前回に続いて今回もZB3BASICを使ってテストプログラムをRAMに書き込みます。
今回はいよいよCPUの動作確認のためのテストを行ないます。
LD、ADD、OUT、HLTの各命令のテストです。

画像左側にBASICのプログラムリストを示します。
A%にRAMのアドレス、B%にRAMに書き込むMYCPU4の命令コードを入れたうえでRAM書き込みサブルーチンをCALLします。
RAM書き込みサブルーチンは行番号90〜130です。
書き込みサブルーチンは前回のプログラムのサブルーチンの変数名を変えただけです。
プログラム実行後念のため正しく書き込まれているかどうか確認をします。
ベリファイサブルーチンも前回のテストプログラムと基本的には同じサブルーチンです。
画面右側は左側の書き込みプログラムを実行したあと
GOTO 140[Enter]
を実行して正しく書き込まれていることを確認したところです。
そのあとZB3BASICのマシン語モニタ機能を使って82C55にデータを出力します。
ot 83,92
は82C55のコントロールワードアドレス(83H)に92H(Aポート、Bポートは入力、Cポートは出力)を設定するマシン語モニタコマンドです。

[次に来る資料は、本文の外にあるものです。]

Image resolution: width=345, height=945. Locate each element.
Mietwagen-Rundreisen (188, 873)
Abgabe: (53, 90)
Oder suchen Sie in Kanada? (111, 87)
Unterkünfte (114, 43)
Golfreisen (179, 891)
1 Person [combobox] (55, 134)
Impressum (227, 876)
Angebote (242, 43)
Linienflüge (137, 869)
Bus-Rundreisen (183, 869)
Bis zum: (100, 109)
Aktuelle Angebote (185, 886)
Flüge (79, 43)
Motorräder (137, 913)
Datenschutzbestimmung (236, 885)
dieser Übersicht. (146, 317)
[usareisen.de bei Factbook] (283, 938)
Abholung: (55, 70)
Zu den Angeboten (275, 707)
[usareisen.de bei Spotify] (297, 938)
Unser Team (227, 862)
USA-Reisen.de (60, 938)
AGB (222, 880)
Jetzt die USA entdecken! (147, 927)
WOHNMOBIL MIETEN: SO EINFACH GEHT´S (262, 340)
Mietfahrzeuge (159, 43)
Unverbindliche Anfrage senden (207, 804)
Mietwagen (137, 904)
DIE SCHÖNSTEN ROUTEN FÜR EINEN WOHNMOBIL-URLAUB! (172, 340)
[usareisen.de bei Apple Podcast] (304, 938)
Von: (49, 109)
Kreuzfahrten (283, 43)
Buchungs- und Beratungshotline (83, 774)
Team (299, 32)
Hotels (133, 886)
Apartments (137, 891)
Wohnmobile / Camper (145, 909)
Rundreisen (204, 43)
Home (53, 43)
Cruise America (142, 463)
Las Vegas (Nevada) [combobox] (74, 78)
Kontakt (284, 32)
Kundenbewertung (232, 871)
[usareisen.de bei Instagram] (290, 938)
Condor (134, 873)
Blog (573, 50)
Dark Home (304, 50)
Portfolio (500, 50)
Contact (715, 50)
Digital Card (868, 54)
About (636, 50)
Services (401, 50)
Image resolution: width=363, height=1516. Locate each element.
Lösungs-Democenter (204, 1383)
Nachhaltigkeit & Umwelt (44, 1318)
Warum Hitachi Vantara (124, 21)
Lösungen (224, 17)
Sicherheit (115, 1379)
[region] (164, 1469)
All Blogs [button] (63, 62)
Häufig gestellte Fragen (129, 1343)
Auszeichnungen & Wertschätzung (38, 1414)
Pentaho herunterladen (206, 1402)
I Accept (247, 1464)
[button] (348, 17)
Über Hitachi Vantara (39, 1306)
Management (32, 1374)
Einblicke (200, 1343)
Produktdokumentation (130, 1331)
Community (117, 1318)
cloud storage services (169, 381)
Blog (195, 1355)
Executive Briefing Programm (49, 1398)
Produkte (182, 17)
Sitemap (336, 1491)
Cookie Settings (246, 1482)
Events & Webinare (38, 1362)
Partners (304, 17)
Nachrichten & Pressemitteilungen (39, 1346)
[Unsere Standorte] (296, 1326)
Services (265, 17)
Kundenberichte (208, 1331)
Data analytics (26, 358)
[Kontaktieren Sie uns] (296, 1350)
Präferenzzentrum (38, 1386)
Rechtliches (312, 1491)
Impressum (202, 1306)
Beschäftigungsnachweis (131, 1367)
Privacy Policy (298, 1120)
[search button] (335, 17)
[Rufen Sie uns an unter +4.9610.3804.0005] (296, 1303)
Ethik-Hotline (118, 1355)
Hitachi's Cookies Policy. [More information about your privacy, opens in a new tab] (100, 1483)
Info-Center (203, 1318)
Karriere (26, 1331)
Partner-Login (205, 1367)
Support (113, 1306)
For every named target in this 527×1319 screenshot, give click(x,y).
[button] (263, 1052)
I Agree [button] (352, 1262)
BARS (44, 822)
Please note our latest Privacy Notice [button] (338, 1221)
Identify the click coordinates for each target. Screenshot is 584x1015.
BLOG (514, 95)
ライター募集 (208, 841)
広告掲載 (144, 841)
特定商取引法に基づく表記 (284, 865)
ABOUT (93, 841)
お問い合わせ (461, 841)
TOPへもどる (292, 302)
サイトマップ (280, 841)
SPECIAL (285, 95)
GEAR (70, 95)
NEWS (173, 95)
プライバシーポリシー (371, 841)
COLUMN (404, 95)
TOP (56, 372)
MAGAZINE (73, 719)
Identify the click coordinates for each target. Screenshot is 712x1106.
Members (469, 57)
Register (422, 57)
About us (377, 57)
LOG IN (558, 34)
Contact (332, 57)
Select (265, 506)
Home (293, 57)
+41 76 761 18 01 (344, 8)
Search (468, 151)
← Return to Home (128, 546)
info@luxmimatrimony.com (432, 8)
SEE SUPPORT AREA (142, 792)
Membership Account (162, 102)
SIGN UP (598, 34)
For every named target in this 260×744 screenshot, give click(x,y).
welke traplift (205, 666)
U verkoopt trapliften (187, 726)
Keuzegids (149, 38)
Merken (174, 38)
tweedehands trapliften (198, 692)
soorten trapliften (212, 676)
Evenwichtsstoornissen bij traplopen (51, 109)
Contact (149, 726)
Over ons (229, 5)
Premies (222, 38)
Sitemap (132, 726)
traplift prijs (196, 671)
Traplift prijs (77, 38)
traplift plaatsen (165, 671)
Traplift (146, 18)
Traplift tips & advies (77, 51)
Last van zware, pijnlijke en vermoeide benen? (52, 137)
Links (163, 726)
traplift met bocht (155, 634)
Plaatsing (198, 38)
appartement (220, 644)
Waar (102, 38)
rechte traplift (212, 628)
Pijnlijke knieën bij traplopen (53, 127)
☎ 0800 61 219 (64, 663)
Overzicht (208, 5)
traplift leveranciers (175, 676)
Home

「ot」はマシン語のout命令を実行するコマンドです。
「OUT」とするとBASICのOUT命令がダイレクトモードで実行されてしまいます。
ot 83,92
の場合83、92は16進数ですが
OUT 83,92
とするとBASICのダイレクト命令になるため83、92は10進数とみなされてしまいます。
BASICの場合には
OUT $83,$92
と表記しなければ正しい結果が得られません。

RAMに書き込むときにはAポートはアドレス、BポートはデータなのでA、B、Cとも全部出力に設定します。
またRAMからデータを読み出すときにはBポートを入力に設定します。
ステップ動作ではRAMアドレスはPC(プログラムカウンタ)からの出力になるためAポートを入力にします。
またデータバスはRAMからの出力データになるためBポートも入力に設定します。

次の
ot 82,f4
はCポートのPC0、PC1、PC3を0にしてその他のビットを1にします。
PC0=0でRAMのWRがHになります。
またPC1=0でRAMのOEがLになります([第257回]の回路図参照)。
PC3はCLKです。
PC3を0にするとCLKがLになりPC3を1にするとCLKがHになります。

その次の
ot 83,08
ot 83,09
でPC4を0にしてから1にします。
PC4はRESETです。
PC4=0でCPU回路をリセットします([第252回]の回路図参照)。

これでステップ動作の準備ができました。
ステップ動作を82C55で行なうにはPC3に0、1を交互に出力します。
上に書きましたようにPC3の出力はCLKにつながっているのでPC3に0、1を交互に出力するとCLKがL、Hと交互に変化しそれによってCPUボードがステップ動作をすることになります。
CLKがL、H、L、Hと2回L、Hを繰り返すことでMYCPU4のマシンサイクルが1回実行されそのときRAMから出力されているマシン語コードが実行されます。
ここまでの82C55の出力によってMYCPU4はリセットされてCLKは最初のLで停止しています。
下は上の操作まで進んだときのCPU基板の写真です。



リセット信号を出力した結果アドレスは00(00000000)、データは03(00000011)になっています。
左下がRAM/CLOCK基板です。
青色LEDがアドレスA7〜A0で赤色LEDがD7〜D0です。
ステップモードなので現在のCLKの状態で停止しています。
現在はリセット直後のCLK=Lの状態です。
写真上側の2枚の基板がCPU基板です。
左側がDECODE回路基板で右側がREGISTER回路基板です。
RAMのデータラインがCPU回路に反映されています。

前回はCPU基板のLEDの配置は[第248回]の写真を参照してくださいと書きましたが、図のほうが見易いのでシルク図を下に示します。
下の図をプリントしてそれを見ながら説明を読んでいただくとわかり易いかと思います。
回路については[第251回]の回路図を参照してください。

命令コード03はLD A,0011です。
データバスの下位4ビット(0011)がBレジスタ/定数セレクト出力(B/d)LEDにも表示されています。
そして同じ値をAレジスタに書き込むため内部バスにも出力されています。
AレジスタとBレジスタが1111になっていますがこれはたまたまそうなっているだけで、まだAレジスタの値もBレジスタの値も未設定です(いつも1111になるとは限りません)。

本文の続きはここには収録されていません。